Last fall, the Culture and Media Institute released “Baptism by Fire,” a study of how ABC, NBC and CBS covered the religion of the Republican primary contenders versus that of Democrat candidates in the 2008 cycle. CMI found that Republicans’ faith was discussed seven times more than Democrats, and their faith was 13 times more likely to be criticized or challenged.
Not surprisingly, the networks gave Barack Obama a near-total pass on his religion. Questions about Barack Obama's pastor, Rev. Jeremiah Wright, surfaced in early in March 2007 and were covered on Fox News and in newspapers, but it took an entire year for any of the networks to mention Wright. Out of 11 mentions of Obama's religion, not one challenged, criticized or took his statements at anything other than face value.
Not so for the GOP contestants last year, especially not for Romney. CMI discovered that the networks were fixated on the Mormonism of Romney and – to a lesser degree – fellow candidate Jon Huntsman. In the first 10 months of 2011, the three networks brought up Mormonism more than 100 times in the context of the campaign. Clearly, they couldn’t stop mentioning Mormonism.
They still can’t, even though few of those stories have anything new to say. Reporters fret over whether evangelicals will vote for a Mormon, just as they did a year ago. On May 31, ABC's Jamie Gangel said, "Romney has to answer critics who say he isn't a true conservative, that he won't energize the party base, including Christian evangelicals concerned because he is a Mormon."
Half a year later, on Jan. 16, 2012, CBS’s Gayle King wondered to Bob Schieffer if Romney’s problems were “still an issue of the M-word? Being a Mormon? That people still are – still afraid and nobody wants to say out loud and people think, well?”
The networks aren’t known for their interest in the finer points of theology, until the presumptive GOP nominee is a Mormon. Then reporters turn to well-known Christian pastors to find out if Mormons are Christians. CBS put it to Joel Osteen in January. When Osteen said, "I see [Romney] as being a believer in Christ like me,” Charlie Rose pushed. “That’s enough for you?” On April 8, ABC’s Jake Tapper asked Pastor Rick Warren, “A lot of evangelicals have been talking about whether or not Mormons are Christians. Are Mormon's Christians?”
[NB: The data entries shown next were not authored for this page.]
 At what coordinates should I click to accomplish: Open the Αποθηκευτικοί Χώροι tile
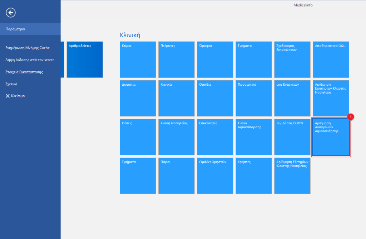[331, 59]
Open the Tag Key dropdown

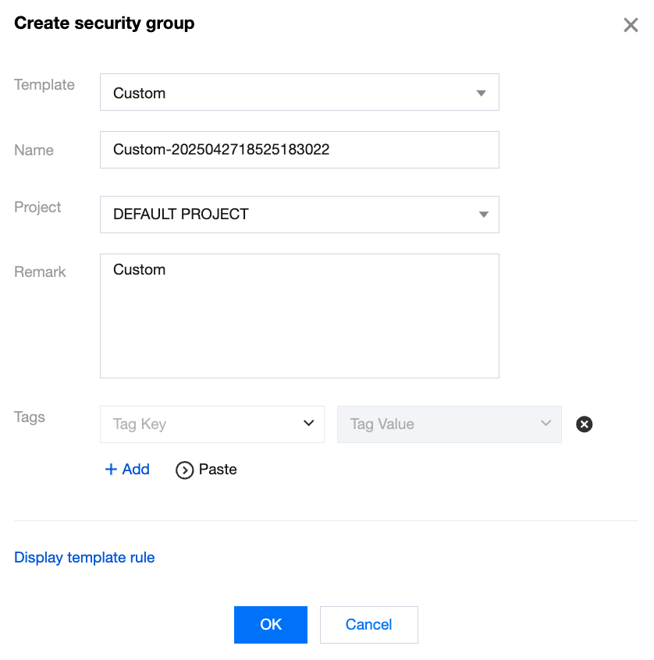click(212, 424)
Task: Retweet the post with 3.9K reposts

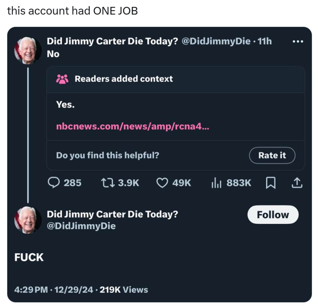Action: pyautogui.click(x=108, y=183)
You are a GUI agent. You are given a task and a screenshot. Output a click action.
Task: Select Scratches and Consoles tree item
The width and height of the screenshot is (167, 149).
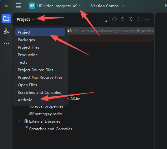click(48, 129)
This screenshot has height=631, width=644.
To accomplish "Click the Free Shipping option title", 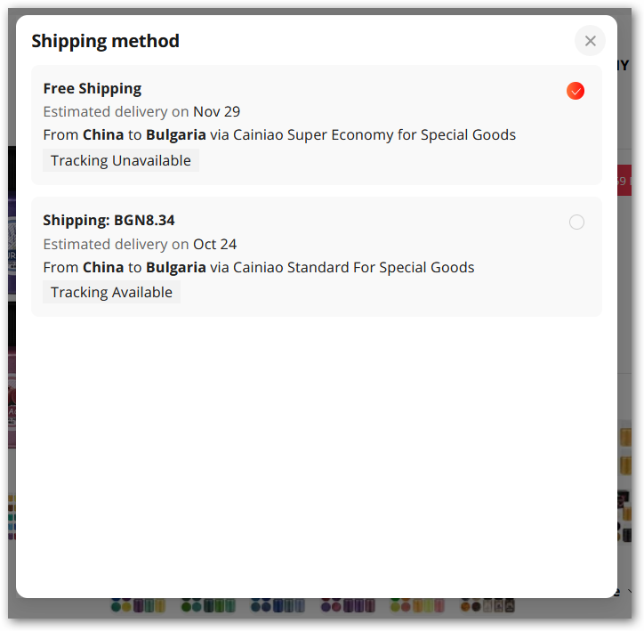I will coord(93,88).
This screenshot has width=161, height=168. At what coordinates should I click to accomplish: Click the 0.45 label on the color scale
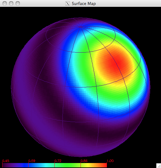point(6,161)
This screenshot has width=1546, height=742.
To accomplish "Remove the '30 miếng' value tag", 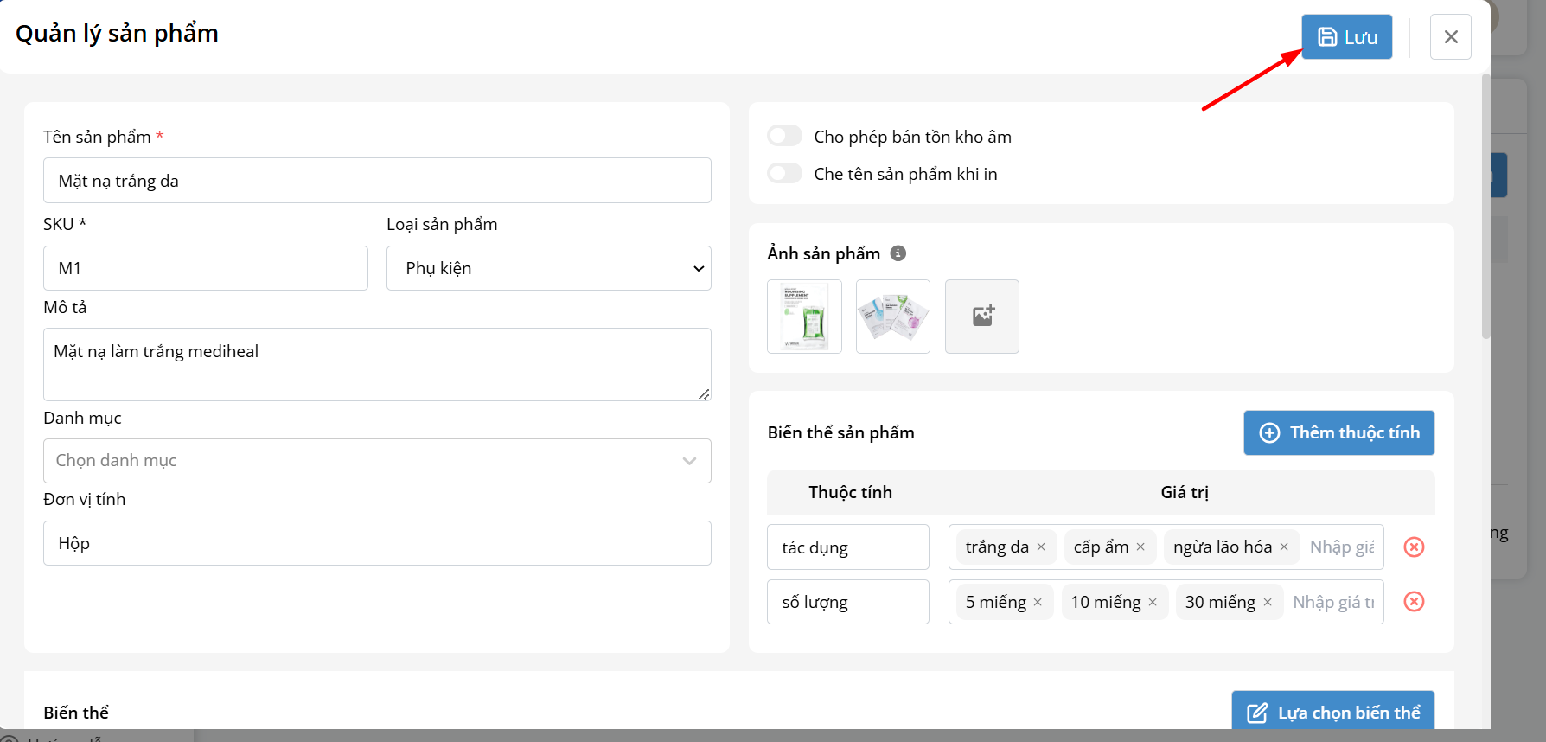I will (x=1268, y=603).
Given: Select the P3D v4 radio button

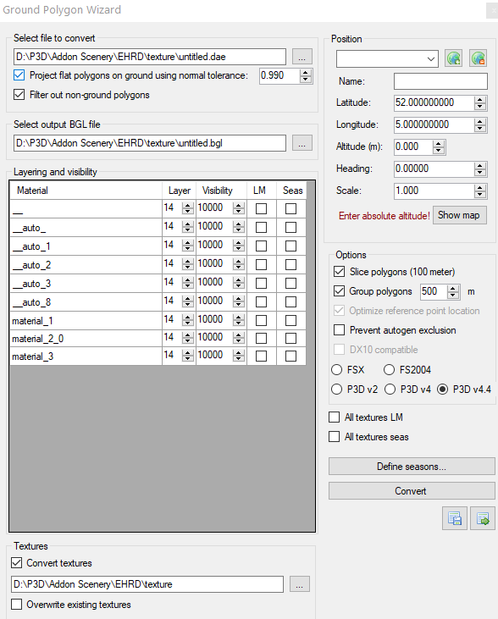Looking at the screenshot, I should (x=390, y=390).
When Romney released his tax returns in January, and it turned out that he’d given generously to charity, each network was careful to note where most of it went. For example, ABC’s John Berman said Romney had given “more than $7 million to charity over two years, including, initial reports say, more than $4 million to the Mormon Church.” For hearing impaired viewers, the accompanying graphic repeated: “GAVE $7 MILLION TO CHARITY. $4 MILLION TO MORMON CHURCH.” It’s hard to imagine a report about a liberal politician’s charitable giving mentioning the specific denomination of a religious institution that received it – if it mentioned one at all.
Again, Mitt Romney is no stranger to most Americans. The LDS is the fourth largets denomination in the country. Mormons have been successful in business, politics and show biz for decades. And, as CMI noted before, if Mormons have an electoral problem, its with liberals, not conservative. A June 2011 Gallop poll found 80 percent of Republicans willing to vote for a Mormon candidate, compared to 71 percent of Democrats would. It also said that 77 percent of voters of all Christian denominations would pull the lever for a Mormon. The May 2011, Pew poll said 64 percent of white evangelicals viewed a candidate's Mormonism as inconsequential or even as a positive. The truth is, the only ones who believe Romney’s religion worth discussion are liberal reporters themselves.
Now, with Romney all but certain to be the Republican nominee, the networks won’t be dialing back their obsession with Mitt’s Mormonism anytime soon. Whether to remind moderates that Mormonism is a little “weird,” or to exploit what they see as a division between evangelicals and conservative Catholics on one hand and Mormons on the other, they’ll continue to mention Romney’s faith.